+++ EXTRACTED MATERIAL +++

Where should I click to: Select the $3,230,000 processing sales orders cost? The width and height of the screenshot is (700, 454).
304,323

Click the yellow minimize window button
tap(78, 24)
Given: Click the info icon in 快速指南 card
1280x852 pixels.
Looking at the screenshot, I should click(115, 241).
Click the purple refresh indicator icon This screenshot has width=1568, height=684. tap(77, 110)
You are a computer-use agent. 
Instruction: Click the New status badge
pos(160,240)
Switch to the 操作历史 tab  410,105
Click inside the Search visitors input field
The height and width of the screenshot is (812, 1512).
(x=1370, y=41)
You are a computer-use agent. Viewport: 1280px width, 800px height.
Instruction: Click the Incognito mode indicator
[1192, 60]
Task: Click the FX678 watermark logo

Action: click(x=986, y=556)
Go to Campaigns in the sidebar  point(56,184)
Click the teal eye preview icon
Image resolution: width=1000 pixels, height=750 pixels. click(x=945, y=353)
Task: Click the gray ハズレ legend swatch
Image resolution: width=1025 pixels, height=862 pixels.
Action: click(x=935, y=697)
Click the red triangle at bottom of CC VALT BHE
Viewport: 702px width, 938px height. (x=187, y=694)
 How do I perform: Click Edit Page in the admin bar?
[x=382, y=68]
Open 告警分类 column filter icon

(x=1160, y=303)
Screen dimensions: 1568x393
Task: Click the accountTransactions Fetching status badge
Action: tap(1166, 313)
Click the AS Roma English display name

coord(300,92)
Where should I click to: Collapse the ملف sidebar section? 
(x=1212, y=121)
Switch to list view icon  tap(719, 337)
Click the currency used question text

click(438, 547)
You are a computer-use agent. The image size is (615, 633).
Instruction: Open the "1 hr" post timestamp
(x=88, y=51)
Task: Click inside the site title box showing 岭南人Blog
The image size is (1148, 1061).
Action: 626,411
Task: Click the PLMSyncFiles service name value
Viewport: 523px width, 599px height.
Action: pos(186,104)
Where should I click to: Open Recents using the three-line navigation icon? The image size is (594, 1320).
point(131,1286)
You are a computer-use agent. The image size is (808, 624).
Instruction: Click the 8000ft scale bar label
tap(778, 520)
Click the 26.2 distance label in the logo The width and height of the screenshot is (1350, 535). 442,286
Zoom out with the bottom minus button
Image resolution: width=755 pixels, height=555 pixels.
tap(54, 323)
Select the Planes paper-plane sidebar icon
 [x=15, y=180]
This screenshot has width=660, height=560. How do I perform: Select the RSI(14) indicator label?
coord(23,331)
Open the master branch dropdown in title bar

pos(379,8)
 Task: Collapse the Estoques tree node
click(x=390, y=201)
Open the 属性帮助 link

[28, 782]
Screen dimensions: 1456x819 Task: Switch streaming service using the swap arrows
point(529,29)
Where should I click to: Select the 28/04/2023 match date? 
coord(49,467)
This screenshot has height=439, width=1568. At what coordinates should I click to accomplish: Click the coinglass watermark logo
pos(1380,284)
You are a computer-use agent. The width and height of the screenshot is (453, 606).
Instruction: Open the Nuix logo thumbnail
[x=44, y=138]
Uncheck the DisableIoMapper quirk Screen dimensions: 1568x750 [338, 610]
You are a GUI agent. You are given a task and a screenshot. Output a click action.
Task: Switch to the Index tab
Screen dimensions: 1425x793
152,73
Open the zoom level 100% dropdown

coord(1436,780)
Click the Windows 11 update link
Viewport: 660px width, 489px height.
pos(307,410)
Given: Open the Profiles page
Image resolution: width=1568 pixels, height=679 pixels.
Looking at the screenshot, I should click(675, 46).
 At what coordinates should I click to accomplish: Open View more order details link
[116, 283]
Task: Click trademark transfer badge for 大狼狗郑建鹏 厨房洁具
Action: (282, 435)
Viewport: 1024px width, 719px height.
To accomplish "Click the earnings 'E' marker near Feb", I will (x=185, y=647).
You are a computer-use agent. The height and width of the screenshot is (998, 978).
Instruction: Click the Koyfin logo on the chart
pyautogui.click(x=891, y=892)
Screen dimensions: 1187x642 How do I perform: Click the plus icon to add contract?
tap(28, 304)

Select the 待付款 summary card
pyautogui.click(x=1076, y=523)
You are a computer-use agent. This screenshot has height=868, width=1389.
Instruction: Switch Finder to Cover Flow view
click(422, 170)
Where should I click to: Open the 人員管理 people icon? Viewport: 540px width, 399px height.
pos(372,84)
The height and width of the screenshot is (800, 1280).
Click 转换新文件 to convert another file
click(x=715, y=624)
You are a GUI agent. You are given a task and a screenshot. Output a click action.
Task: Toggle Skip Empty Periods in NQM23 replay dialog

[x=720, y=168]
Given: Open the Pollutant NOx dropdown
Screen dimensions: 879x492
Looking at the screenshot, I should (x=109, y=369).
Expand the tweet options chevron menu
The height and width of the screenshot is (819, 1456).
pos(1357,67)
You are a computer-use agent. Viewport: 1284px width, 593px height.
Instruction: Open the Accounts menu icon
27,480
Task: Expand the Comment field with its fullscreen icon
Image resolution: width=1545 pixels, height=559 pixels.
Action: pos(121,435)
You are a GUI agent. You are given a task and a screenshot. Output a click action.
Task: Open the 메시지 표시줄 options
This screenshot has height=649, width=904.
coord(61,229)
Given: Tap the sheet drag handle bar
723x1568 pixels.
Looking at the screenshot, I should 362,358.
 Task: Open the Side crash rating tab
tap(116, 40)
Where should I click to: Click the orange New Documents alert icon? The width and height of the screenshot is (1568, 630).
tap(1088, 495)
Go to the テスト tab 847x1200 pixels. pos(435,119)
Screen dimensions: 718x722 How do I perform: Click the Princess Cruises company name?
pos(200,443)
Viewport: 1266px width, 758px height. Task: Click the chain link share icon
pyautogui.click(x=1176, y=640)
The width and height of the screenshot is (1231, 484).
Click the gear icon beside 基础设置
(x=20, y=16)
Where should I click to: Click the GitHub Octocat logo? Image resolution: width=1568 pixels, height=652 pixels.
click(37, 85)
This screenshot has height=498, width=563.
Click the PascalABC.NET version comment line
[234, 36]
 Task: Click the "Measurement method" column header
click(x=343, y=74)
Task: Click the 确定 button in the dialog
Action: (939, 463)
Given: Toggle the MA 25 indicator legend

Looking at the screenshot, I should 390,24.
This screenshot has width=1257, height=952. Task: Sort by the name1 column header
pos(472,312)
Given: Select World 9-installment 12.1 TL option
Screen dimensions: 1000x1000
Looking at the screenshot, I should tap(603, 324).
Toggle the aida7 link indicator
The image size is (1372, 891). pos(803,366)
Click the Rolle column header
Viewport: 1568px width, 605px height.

+++

**PROBLEM STATEMENT**
Reproduce every one of the records above word for word, with each line unchanged.

**EXERCISE RESULT**
Where should I click to: Select the $3,230,000 processing sales orders cost? The width and height of the screenshot is (700, 454).
304,323

Click the yellow minimize window button
tap(78, 24)
Given: Click the info icon in 快速指南 card
1280x852 pixels.
Looking at the screenshot, I should click(115, 241).
Click the purple refresh indicator icon This screenshot has width=1568, height=684. tap(77, 110)
You are a computer-use agent. 
Instruction: Click the New status badge
pos(160,240)
Switch to the 操作历史 tab  410,105
Click inside the Search visitors input field
The height and width of the screenshot is (812, 1512).
(x=1370, y=41)
You are a computer-use agent. Viewport: 1280px width, 800px height.
Instruction: Click the Incognito mode indicator
[1192, 60]
Task: Click the FX678 watermark logo

Action: click(x=986, y=556)
Go to Campaigns in the sidebar  point(56,184)
Click the teal eye preview icon
Image resolution: width=1000 pixels, height=750 pixels. click(x=945, y=353)
Task: Click the gray ハズレ legend swatch
Image resolution: width=1025 pixels, height=862 pixels.
Action: click(x=935, y=697)
Click the red triangle at bottom of CC VALT BHE
Viewport: 702px width, 938px height. (x=187, y=694)
 How do I perform: Click Edit Page in the admin bar?
[x=382, y=68]
Open 告警分类 column filter icon

(x=1160, y=303)
Screen dimensions: 1568x393
Task: Click the accountTransactions Fetching status badge
Action: tap(1166, 313)
Click the AS Roma English display name

coord(300,92)
Where should I click to: Collapse the ملف sidebar section? 
(x=1212, y=121)
Switch to list view icon  tap(719, 337)
Click the currency used question text

click(438, 547)
You are a computer-use agent. The image size is (615, 633).
Instruction: Open the "1 hr" post timestamp
(x=88, y=51)
Task: Click inside the site title box showing 岭南人Blog
The image size is (1148, 1061).
Action: 626,411
Task: Click the PLMSyncFiles service name value
Viewport: 523px width, 599px height.
Action: pos(186,104)
Where should I click to: Open Recents using the three-line navigation icon? The image size is (594, 1320).
point(131,1286)
You are a computer-use agent. The image size is (808, 624).
Instruction: Click the 8000ft scale bar label
tap(778, 520)
Click the 26.2 distance label in the logo The width and height of the screenshot is (1350, 535). 442,286
Zoom out with the bottom minus button
Image resolution: width=755 pixels, height=555 pixels.
tap(54, 323)
Select the Planes paper-plane sidebar icon
 [x=15, y=180]
This screenshot has width=660, height=560. How do I perform: Select the RSI(14) indicator label?
coord(23,331)
Open the master branch dropdown in title bar

pos(379,8)
 Task: Collapse the Estoques tree node
click(x=390, y=201)
Open the 属性帮助 link

[28, 782]
Screen dimensions: 1456x819 Task: Switch streaming service using the swap arrows
point(529,29)
Where should I click to: Select the 28/04/2023 match date? 
coord(49,467)
This screenshot has height=439, width=1568. At what coordinates should I click to accomplish: Click the coinglass watermark logo
pos(1380,284)
You are a computer-use agent. The width and height of the screenshot is (453, 606).
Instruction: Open the Nuix logo thumbnail
[x=44, y=138]
Uncheck the DisableIoMapper quirk Screen dimensions: 1568x750 [338, 610]
You are a GUI agent. You are given a task and a screenshot. Output a click action.
Task: Switch to the Index tab
Screen dimensions: 1425x793
152,73
Open the zoom level 100% dropdown

coord(1436,780)
Click the Windows 11 update link
Viewport: 660px width, 489px height.
pos(307,410)
Given: Open the Profiles page
Image resolution: width=1568 pixels, height=679 pixels.
Looking at the screenshot, I should click(675, 46).
 At what coordinates should I click to accomplish: Open View more order details link
[116, 283]
Task: Click trademark transfer badge for 大狼狗郑建鹏 厨房洁具
Action: (282, 435)
Viewport: 1024px width, 719px height.
To accomplish "Click the earnings 'E' marker near Feb", I will (x=185, y=647).
You are a computer-use agent. The height and width of the screenshot is (998, 978).
Instruction: Click the Koyfin logo on the chart
pyautogui.click(x=891, y=892)
Screen dimensions: 1187x642 How do I perform: Click the plus icon to add contract?
tap(28, 304)

Select the 待付款 summary card
pyautogui.click(x=1076, y=523)
You are a computer-use agent. This screenshot has height=868, width=1389.
Instruction: Switch Finder to Cover Flow view
click(422, 170)
Where should I click to: Open the 人員管理 people icon? Viewport: 540px width, 399px height.
pos(372,84)
The height and width of the screenshot is (800, 1280).
Click 转换新文件 to convert another file
click(x=715, y=624)
You are a GUI agent. You are given a task and a screenshot. Output a click action.
Task: Toggle Skip Empty Periods in NQM23 replay dialog

[x=720, y=168]
Given: Open the Pollutant NOx dropdown
Screen dimensions: 879x492
Looking at the screenshot, I should (x=109, y=369).
Expand the tweet options chevron menu
The height and width of the screenshot is (819, 1456).
pos(1357,67)
You are a computer-use agent. Viewport: 1284px width, 593px height.
Instruction: Open the Accounts menu icon
27,480
Task: Expand the Comment field with its fullscreen icon
Image resolution: width=1545 pixels, height=559 pixels.
Action: pos(121,435)
You are a GUI agent. You are given a task and a screenshot. Output a click action.
Task: Open the 메시지 표시줄 options
This screenshot has height=649, width=904.
coord(61,229)
Given: Tap the sheet drag handle bar
723x1568 pixels.
Looking at the screenshot, I should 362,358.
 Task: Open the Side crash rating tab
tap(116, 40)
Where should I click to: Click the orange New Documents alert icon? The width and height of the screenshot is (1568, 630).
tap(1088, 495)
Go to the テスト tab 847x1200 pixels. pos(435,119)
Screen dimensions: 718x722 How do I perform: Click the Princess Cruises company name?
pos(200,443)
Viewport: 1266px width, 758px height. Task: Click the chain link share icon
pyautogui.click(x=1176, y=640)
The width and height of the screenshot is (1231, 484).
Click the gear icon beside 基础设置
(x=20, y=16)
Where should I click to: Click the GitHub Octocat logo? Image resolution: width=1568 pixels, height=652 pixels.
click(37, 85)
This screenshot has height=498, width=563.
Click the PascalABC.NET version comment line
[234, 36]
 Task: Click the "Measurement method" column header
click(x=343, y=74)
Task: Click the 确定 button in the dialog
Action: (939, 463)
Given: Toggle the MA 25 indicator legend

Looking at the screenshot, I should 390,24.
This screenshot has width=1257, height=952. Task: Sort by the name1 column header
pos(472,312)
Given: Select World 9-installment 12.1 TL option
Screen dimensions: 1000x1000
Looking at the screenshot, I should tap(603, 324).
Toggle the aida7 link indicator
The image size is (1372, 891). pos(803,366)
Click the Rolle column header
Viewport: 1568px width, 605px height.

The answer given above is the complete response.